История, считает Козеллек, сама по себе не имеет цели или направления, но в ней заметны повторения, что позволяет привносить в нее смыслы. «Наука об опыте», каковой является история, оперирует оппозиционными парами: «до и после», «вверху и внизу» (раб — господин), «внутри и снаружи» (друг — враг) и т. д. Но эти оппозиции могут меняться местами: враги становятся друзьями и наоборот, «кто был ничем, тот станет всем», и даже представления о «до и после» могут растворяться в ощущении неизменности («застоя»).
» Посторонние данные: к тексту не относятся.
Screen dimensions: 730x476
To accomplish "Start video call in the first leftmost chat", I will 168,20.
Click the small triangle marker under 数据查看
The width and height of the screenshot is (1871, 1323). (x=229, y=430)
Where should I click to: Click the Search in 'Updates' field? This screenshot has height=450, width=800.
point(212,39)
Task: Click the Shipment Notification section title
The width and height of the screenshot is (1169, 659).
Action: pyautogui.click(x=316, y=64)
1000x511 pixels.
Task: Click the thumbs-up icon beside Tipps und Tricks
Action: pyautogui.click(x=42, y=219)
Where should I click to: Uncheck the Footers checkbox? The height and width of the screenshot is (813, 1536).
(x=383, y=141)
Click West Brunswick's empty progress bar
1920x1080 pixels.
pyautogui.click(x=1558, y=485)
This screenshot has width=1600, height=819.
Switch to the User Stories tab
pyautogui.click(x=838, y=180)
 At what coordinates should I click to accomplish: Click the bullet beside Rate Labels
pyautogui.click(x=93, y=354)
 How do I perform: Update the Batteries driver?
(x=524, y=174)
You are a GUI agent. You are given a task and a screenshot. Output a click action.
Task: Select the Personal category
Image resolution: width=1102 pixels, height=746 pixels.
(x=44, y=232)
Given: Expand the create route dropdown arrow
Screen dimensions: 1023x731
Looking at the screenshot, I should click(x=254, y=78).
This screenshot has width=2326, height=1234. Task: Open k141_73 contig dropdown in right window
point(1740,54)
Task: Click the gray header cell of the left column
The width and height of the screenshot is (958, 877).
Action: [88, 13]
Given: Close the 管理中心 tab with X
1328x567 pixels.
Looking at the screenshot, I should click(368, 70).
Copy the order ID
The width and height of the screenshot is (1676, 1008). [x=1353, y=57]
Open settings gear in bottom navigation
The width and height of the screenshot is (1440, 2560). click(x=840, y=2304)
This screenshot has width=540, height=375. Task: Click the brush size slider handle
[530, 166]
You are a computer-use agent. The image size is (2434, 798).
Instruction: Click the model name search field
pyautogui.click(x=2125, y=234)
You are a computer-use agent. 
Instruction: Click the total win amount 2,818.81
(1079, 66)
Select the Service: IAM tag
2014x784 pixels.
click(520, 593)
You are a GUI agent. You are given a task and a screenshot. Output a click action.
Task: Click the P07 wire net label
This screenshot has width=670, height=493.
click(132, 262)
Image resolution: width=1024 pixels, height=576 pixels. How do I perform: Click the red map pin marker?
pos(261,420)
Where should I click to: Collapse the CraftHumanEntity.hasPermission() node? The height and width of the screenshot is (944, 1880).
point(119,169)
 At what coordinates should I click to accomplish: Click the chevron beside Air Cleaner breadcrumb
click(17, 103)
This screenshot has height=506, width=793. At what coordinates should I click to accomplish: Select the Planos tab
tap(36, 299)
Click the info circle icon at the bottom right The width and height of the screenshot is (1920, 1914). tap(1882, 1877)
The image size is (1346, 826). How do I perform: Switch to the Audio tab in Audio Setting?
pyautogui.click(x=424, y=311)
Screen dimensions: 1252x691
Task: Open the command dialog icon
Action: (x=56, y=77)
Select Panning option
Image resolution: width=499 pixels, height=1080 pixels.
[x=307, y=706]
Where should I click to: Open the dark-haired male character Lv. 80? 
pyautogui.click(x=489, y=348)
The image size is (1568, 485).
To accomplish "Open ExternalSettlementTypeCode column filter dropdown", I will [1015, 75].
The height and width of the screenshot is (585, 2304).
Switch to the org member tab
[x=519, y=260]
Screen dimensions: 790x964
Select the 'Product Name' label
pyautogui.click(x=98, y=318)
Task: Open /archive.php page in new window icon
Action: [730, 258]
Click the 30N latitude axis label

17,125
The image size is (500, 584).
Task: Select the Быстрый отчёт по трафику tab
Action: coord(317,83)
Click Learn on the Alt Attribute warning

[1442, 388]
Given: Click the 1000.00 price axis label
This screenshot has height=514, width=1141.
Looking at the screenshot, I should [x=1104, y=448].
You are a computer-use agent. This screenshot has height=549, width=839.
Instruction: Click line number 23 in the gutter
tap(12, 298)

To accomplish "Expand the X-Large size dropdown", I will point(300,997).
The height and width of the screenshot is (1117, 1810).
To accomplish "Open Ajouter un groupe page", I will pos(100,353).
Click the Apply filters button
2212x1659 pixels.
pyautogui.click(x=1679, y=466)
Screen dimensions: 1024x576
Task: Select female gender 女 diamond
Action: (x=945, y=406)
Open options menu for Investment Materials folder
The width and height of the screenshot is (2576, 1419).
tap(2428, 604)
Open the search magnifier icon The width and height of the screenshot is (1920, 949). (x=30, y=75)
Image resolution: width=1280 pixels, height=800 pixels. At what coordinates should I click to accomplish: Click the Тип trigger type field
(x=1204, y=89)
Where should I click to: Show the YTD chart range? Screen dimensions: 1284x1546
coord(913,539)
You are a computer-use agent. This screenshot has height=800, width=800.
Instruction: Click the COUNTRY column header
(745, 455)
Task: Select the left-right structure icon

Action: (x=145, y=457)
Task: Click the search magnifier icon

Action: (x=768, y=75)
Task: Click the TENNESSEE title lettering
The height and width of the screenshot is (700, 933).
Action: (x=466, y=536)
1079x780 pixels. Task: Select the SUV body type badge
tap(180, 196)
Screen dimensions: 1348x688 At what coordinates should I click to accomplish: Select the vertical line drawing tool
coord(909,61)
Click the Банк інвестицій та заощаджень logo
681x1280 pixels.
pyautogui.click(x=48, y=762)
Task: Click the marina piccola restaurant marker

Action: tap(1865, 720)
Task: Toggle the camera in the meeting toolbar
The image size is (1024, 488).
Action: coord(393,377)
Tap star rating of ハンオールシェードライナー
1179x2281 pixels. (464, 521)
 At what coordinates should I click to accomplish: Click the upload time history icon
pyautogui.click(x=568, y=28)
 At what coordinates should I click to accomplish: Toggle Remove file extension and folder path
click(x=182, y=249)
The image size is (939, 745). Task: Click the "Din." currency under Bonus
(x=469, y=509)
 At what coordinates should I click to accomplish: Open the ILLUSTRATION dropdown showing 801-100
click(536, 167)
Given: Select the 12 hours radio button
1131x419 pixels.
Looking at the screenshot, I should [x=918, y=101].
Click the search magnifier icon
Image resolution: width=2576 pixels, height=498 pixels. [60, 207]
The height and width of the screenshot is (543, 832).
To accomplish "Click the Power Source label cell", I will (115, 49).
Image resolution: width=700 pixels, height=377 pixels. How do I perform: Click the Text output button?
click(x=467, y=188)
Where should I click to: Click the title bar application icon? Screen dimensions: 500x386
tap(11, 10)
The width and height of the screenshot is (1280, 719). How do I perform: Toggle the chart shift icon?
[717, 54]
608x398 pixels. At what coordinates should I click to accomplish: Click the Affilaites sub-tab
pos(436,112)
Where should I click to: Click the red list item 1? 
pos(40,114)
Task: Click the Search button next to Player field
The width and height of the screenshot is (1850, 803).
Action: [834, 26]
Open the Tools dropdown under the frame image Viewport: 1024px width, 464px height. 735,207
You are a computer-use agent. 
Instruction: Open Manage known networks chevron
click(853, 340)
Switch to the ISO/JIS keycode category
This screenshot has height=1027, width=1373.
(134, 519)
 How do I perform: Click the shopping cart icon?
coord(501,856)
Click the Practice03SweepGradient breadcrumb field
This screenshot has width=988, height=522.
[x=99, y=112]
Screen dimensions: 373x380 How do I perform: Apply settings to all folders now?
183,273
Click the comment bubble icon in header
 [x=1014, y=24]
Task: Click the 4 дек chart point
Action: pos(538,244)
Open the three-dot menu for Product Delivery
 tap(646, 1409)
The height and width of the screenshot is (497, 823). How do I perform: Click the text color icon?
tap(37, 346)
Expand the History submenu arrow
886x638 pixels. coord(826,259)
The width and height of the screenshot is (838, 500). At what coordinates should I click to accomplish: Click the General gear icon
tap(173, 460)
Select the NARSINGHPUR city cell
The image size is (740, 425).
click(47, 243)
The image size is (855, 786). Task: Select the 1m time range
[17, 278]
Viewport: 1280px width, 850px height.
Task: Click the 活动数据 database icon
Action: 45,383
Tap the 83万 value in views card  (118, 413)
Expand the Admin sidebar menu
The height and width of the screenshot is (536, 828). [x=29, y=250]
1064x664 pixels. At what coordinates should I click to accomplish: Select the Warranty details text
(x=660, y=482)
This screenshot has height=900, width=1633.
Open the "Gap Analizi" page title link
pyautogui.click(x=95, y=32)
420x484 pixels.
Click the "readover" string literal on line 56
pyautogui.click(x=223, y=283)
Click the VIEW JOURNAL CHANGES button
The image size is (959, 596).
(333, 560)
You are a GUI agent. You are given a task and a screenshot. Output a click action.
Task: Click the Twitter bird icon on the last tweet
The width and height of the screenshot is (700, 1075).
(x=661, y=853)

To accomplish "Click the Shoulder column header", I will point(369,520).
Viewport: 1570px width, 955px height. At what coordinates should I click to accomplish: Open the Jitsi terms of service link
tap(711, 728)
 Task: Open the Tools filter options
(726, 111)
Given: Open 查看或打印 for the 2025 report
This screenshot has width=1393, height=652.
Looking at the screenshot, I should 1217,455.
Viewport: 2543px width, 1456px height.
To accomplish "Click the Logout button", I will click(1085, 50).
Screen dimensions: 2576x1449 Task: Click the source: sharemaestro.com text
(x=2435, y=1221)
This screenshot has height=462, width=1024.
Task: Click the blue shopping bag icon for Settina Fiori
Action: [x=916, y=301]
Однако, поняв, что именно повторяется, можно распознать в очередном новое, и тогда в бесконечном возвращении к прежнему возникают разрывы, а у людей появляется возможность действовать осознанно, в частности, советским людям такую возможность дала перестройка.

По формуле Козеллека, исторический нарратив (а только в форме рассказа история и существует), выстраивается у исследователя или в учебнике, или в общественном сознании, или в вашей отдельно взятой голове — «между полем опыта и горизонтом ожиданий». Это всегда ряд событий прошлого, но отобранных и интерпретированных определенным образом + оценка настоящего (хорошо оно или плохо) + немного предвидение будущего — во всяком случае, такая иллюзия всегда есть у исторического субъекта. Однако как всякое знание, нарратив истории включает в себя не столько первичный опыт, сколько тот, который передан и даже навязан господствующими в обществе представлениями — то же самое касается и горизонта ожиданий.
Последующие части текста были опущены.